Círculos quadrados ?

Já se disse que o Direito pode transformar o preto em branco e o branco em preto.

Será mesmo ?

Poderia o Direito dizer que o círculo é um quadrado ?

Revogar a lei da gravidade (risos) ?

Um exemplo dado pela literatura como o de tornar círculos quadrados foi o ocorrido na África do Sul, durante o regime do Apartheid, quando eram proibidos os casamentos interraciais. Para viabilizar o seu casamento, um dos nubentes conseguiu, na Justiça, alterar sua qualificação, mudando da raça branca para a negra.

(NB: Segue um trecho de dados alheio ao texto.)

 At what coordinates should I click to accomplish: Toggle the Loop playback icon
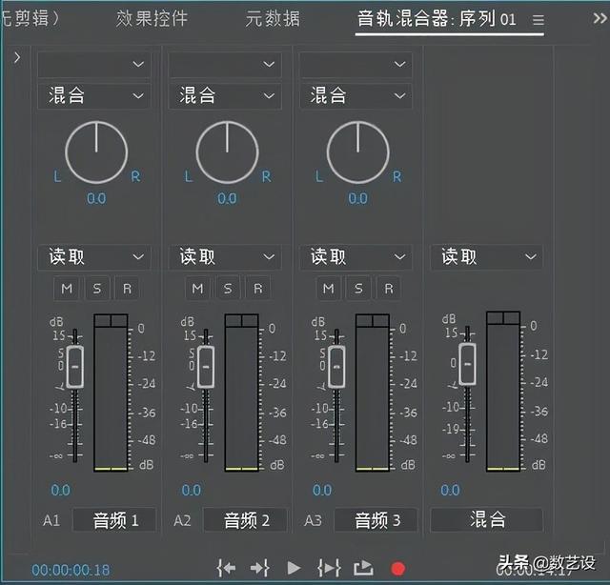click(x=363, y=568)
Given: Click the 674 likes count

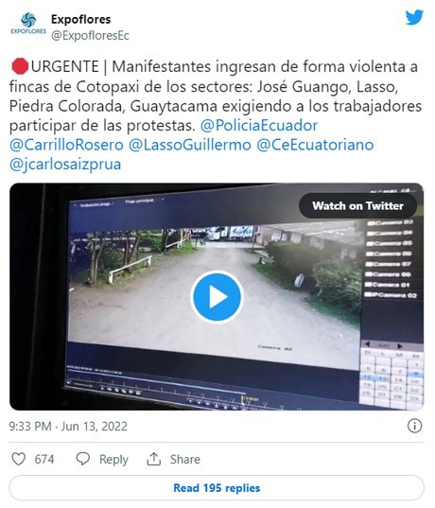Looking at the screenshot, I should (44, 459).
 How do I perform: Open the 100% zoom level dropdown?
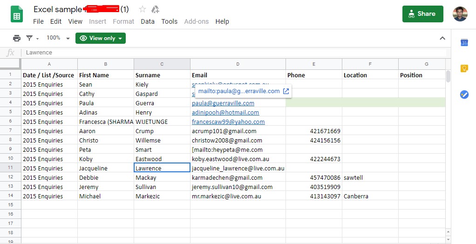(x=58, y=38)
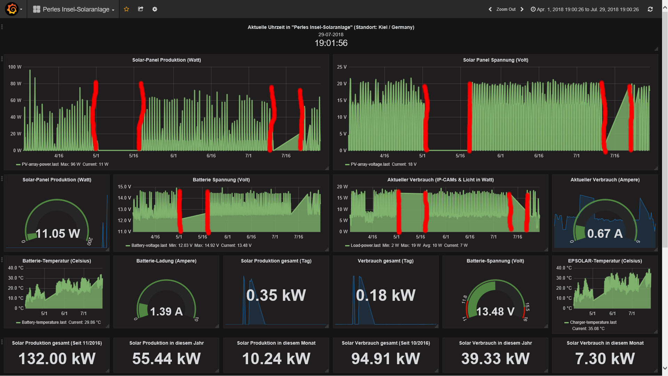Open the Solar Panel Spannung (Volt) panel menu
This screenshot has width=668, height=376.
495,60
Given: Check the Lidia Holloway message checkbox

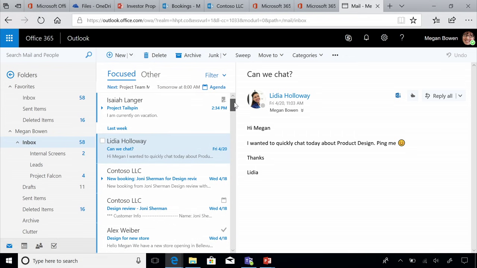Looking at the screenshot, I should (102, 141).
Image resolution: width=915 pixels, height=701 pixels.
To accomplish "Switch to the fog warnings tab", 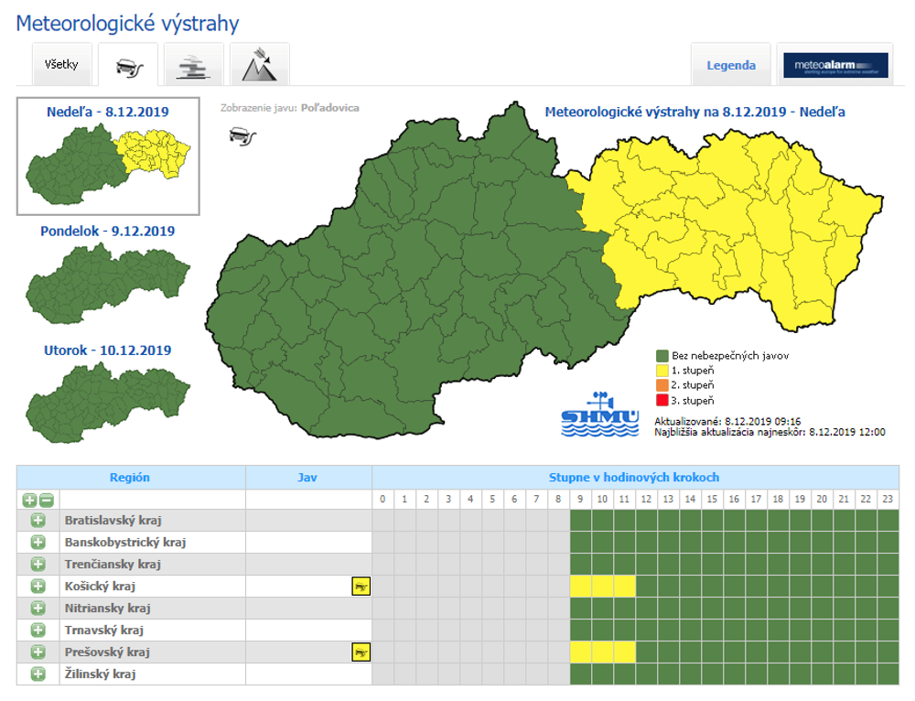I will [193, 66].
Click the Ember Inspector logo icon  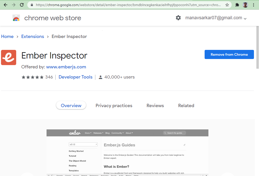click(9, 57)
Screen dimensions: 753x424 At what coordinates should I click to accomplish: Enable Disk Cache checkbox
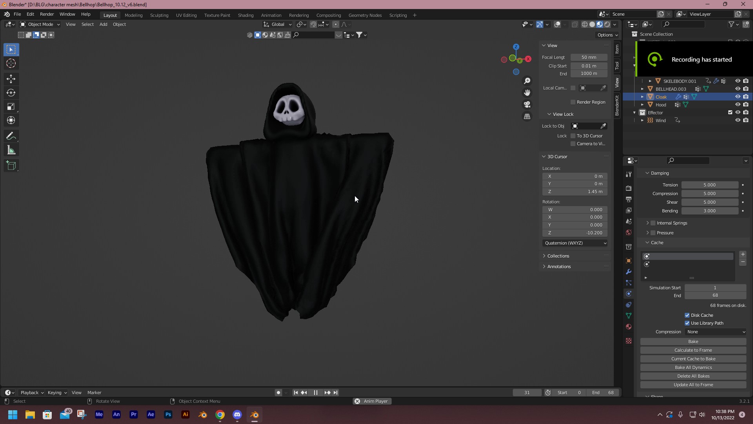point(687,315)
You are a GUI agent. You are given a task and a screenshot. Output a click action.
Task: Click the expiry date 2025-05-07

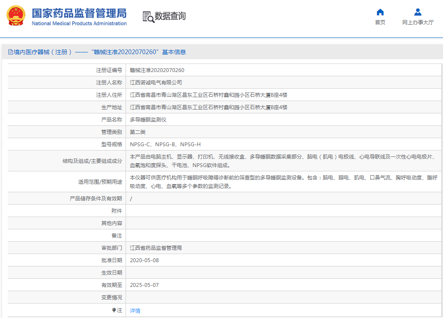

A lei, então, alterou os efeitos jurídicos daquela qualificação civil.

Enquanto norma produzida no mundo das ideias dos homens a fim de controlar suas próprias condutas, a lei não altera, por si só, o mundo dos fatos, mas apenas, em certa medida, o comportamento das pessoas e, com isso, se for o caso, alterar os fatos. Impor sanções a condutas não desejadas ou dar incentivos para condutas desejadas poderá fazer com que, agindo desta ou daquela forma, as pessoas alterem, por sua vontade, a realidade.

Um exemplo deixa isso bem claro.

Imagine-se uma lei cujos únicos artigos fossem:
Art. 1o. Extingue-se o desemprego no Brasil.
Art. 2o. Esta lei entra em vigor na data de sua publicação.

Alguém tem alguma dúvida de que, no dia posterior à publicação, a lei simplesmente não surtiria efeito nenhum ?

A Lei poderia, sim, estudar o fenômeno econômico e criar as condições para que o desemprego diminuísse (redução dos tributos e encargos trabalhistas ? redução de taxa de juros ?) e, se realmente as condições da conduta das pessoas imposta pela lei corresponder à realidade econômica, então a lei poderá, neste caso, contribuir para a redução do desemprego.

É bem verdade que, em muitos casos, para poder simplificar as questões e viabilizar uma decisão, o Direito cria regras fundadas em ficções que fogem daquilo que é a realidade dos fatos.

Assim é que, por exemplo, um carro a 79 Km/h causará tantos danos num acidente de trânsito quanto um a 81 Km/h. O conhecimento do ilícito é o mesmo para quem tem 17 anos, 11 meses e 20 dias  de idade e quem tem 18 anos e 1 dia.

Creio, porém, que o tema é mais profundo do que se imagina e dou dois exemplos de casos que julguei.

Certa feita, julguei uma ação demolitória no qual a casa construída invadia poucos centímetros da faixa não edificável vizinha a uma BR. Ponderei, naquele caso, que o perigo era mínimo e não justificava a demolição. O Tribunal manteve a decisão.

Em outro caso, uma empresa pedia uma liminar contra a restrição a manobras para navios com até 250 metros de comprimento, alegando que suas embarcações tinham poucos metros a mais (salvo engano, 252 metros no total). Neguei o pedido porque, dentre outros argumentos, a informação técnica que estava no processo dizia que os dois metros excedentes ao limite de segurança eram relevantes, pois representavam um deslocamento maior do navio com influência na realização da curva de giro, gerando sérios riscos de acidente e também de afetar a captação de água para o município. Neste caso, a diferença, aparentemente irrisória, era importante e poderia ter efeitos práticos altamente lesivos.

A conclusão - ainda que temporária - é que a lei não pode, por si só, alterar a realidade dos fatos, mas pode contribuir para a sua alteração, seja incentivando ou vedando algumas condutas, seja atribuindo efeitos jurídicos diferentes da realidade; pode, ainda, reduzir a complexidade do exame da vida real para facilitar o trabalho do jurista criando ficções, mas, neste caso, sempre atento à realidade, para não construir um castelo jurídico sobre nuvens de realidade.